Ivan Turgenev Was Distrusted by the Left and the Right - seventyhorses
https://www.neh.gov/article/ivan-turgenev-was-distrusted-left-and-right
======
datafatmunger
“Our successors!” repeated Nikolai Petrovich, with a dejected smile. He had
been sitting on thorns, all through the argument, and had done nothing but
glance stealthily, with a sore heart, at Arkady. “Do you know what I was
reminded of, brother? I once had a dispute with our poor mother; she stormed,
and wouldn’t listen to me. At last I said to her, ‘Of course, you can’t
understand me; we belong,’ I said, ‘to two different generations.’ She was
dreadfully offended, while I thought, ‘There’s no help for it. It’s a bitter
pill, but she has to swallow it.’ You see, now, our turn has come, and our
successors can say to us, ‘You are not of our generation; swallow your pill.’”

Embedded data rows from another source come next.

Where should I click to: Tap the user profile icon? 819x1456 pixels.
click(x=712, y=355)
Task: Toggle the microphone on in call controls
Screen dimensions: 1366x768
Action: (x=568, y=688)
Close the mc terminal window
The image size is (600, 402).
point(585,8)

This is great and really resonates. I've often thought the current strife
manifests from an inevitable transition of power from the extremely powerful,
rich and reluctant baby boom generation to the next millennial generation.

------
splintercell
"These restless youths found another mirror of their attitudes in Bazarov, the
young hero of Turgenev's novel Fathers and Sons (1862). Turgenev (a 'man of
the forties') had intended him as a monstrous caricature of the nihilists,
whom he regarded as narrowly materialist, morally slippery and artistically
philistine, although later he would pretend otherwise. There was a striking
resemblance between Bazarov and the student idol Pisarev. Yet such was the
gulf of misunderstanding between the fathers and sons of real life that the
young radicals took his faults as virtues and acclaimed Bazarov as their ideal
man." \- A People's Tragedy: The Russian Revolution: 1891-1924

This is probably the reason why it was distrusted by the Left and the Right.
The right disliked the message his characters such as Bazarov presented, the
left disliked the message his characters like Pavel Petrovich presented.